(Stored records)
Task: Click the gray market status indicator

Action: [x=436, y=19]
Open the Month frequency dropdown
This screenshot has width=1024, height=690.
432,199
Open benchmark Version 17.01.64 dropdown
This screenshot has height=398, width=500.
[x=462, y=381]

--- WHAT YOU HAVE TO DO ---
Your job is to reproduce the data in full, with every line intact.

--- RESPONSE FOR THIS EXERCISE ---
Task: Click the gray market status indicator

Action: [x=436, y=19]
Open the Month frequency dropdown
This screenshot has width=1024, height=690.
432,199
Open benchmark Version 17.01.64 dropdown
This screenshot has height=398, width=500.
[x=462, y=381]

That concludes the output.